PROBLEM DETAILS ▸ Repeat every line of the data verbatim.

EXCERPTED DATA ▸
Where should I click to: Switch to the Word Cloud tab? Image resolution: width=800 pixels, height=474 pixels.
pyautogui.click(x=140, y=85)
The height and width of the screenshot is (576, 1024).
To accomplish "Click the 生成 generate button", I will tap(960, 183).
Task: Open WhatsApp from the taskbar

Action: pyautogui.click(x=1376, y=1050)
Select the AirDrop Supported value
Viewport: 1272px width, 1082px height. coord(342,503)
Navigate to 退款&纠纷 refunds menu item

RESULT FOR THIS EXERCISE ▸
Where should I click to: Switch to the Word Cloud tab? Image resolution: width=800 pixels, height=474 pixels.
pyautogui.click(x=140, y=85)
The height and width of the screenshot is (576, 1024).
To accomplish "Click the 生成 generate button", I will tap(960, 183).
Task: Open WhatsApp from the taskbar

Action: pyautogui.click(x=1376, y=1050)
Select the AirDrop Supported value
Viewport: 1272px width, 1082px height. coord(342,503)
Navigate to 退款&纠纷 refunds menu item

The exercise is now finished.